Once you put an ethernet into a bridge, NetworkManager will never see it 
again. NM in F16 is smart enough to *ignore* bridge devices, and 
ethernets attached to bridges, but that's as far as it goes.


(Of course, the reason that you were no longer able to communicate out 
the ethernet after the change could be because of the absence of DEVICE 
in your ifcfg-br0 file. I'm not sure what the bridge device will be 
called if you don't specify it, but if it doesn't match what's in the 
BRIDGE= line of ifcfg-eth0, definitely your networking will be notworking.)

> So I looked around on Linuxquestions.org and found instructions to do 
> the following:
>
> create /etc/sysconfig/network-scripts/ifcfg-br0 by copying it from 
> /etc/sysconfig/network-scripts/ifcfg-eth0 then edit both files to 
> match what you need, something like I have listed below
>
>
> /etc/sysconfig/network-scripts/ifcfg-br0
> Code:
> DEVICE="br0"
> ONBOOT=yes
> TYPE=Bridge
> BOOTPROTO=static
> IPADDR=192.168.10.40
> GATEWAY=192.168.10.1
> DELAY=0

You might want to add "STP=on" to that (otherwise DELAY=0 has no 
meaning). Unless your ethernet is connected to a managed switch that 
forbids STP packets coming from your port (some admins put a rule on the 
ports that shuts them down if they detect STP packets. grumble grumble).

>
> /etc/sysconfig/network-scripts/ifcfg-eth0
> Code:
> DEVICE="eth0"
> ONBOOT=yes
> TYPE=Ethernet
> HWADDR=00:12:13:14:AB:CD
> BRIDGE=br0
> Then do 'service network restart'
>
> On my computer instead of DEVICE it has NAME.  So I set it up like this:

NAME and DEVICE are not the same thing. NAME is just a descriptive bit 
of text, while DEVICE is the actual name of the device in the kernel.

>
> cat ifcfg-br0
> TYPE=Bridge
> BOOTPROTO=none
> IPADDR0=192.168.1.17
> PREFIX0=24
> GATEWAY0=192.168.1.1
> DNS1=192.168.1.7
> DEFROUTE=yes
> IPV4_FAILURE_FATAL=yes
> IPV6INIT=no
> NAME=br0
> ONBOOT=yes
>
>
> When I put the BRIDGE=br0 into my eth0, it stopped working correctly. 
>  What do I have to do to get this set up correctly?
>
>
> One other question - would I need to set up a brX for each VM?

No.
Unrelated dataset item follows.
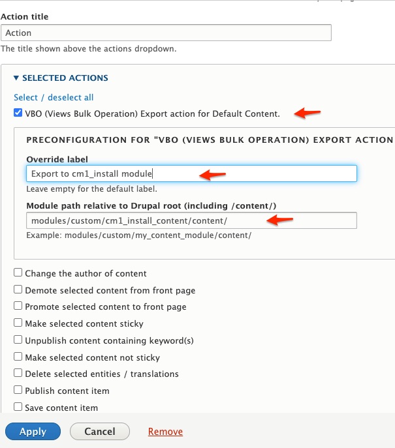Check Make selected content not sticky

pyautogui.click(x=18, y=356)
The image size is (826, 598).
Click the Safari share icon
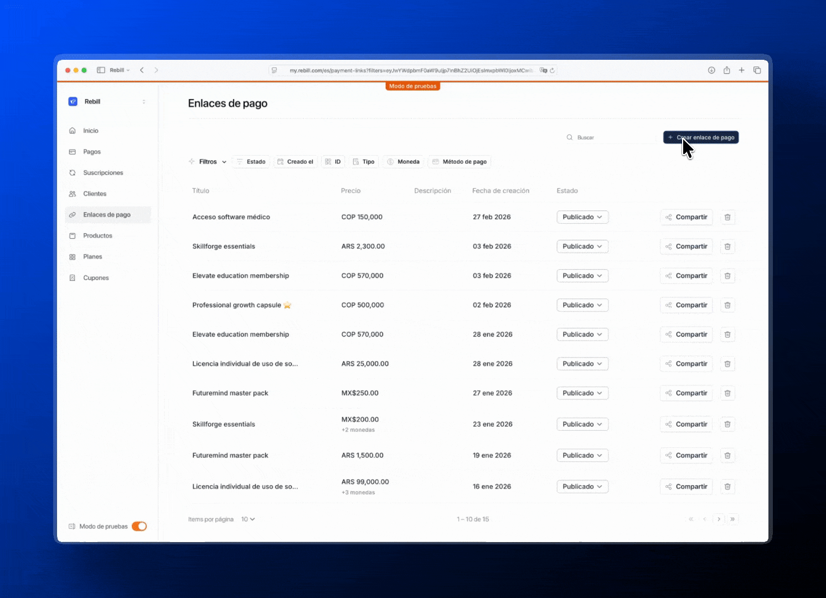[726, 70]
As a matter of fact you *can't* do that. For the type of networking 
you're using (called "bridged mode" in most documentation), the bridge 
device needs to have a physical device directly attached to it, and each 
physical device can only be attached to a single bridge, so you would 
need an extra physical device for each bridge. Anyway, a bridge device 
can have 1024 devices attached to it; counting the one physical device, 
you could attach 1023 guest interfaces to a single bridge (not that 
you'd get stellar performance, but that's the limit).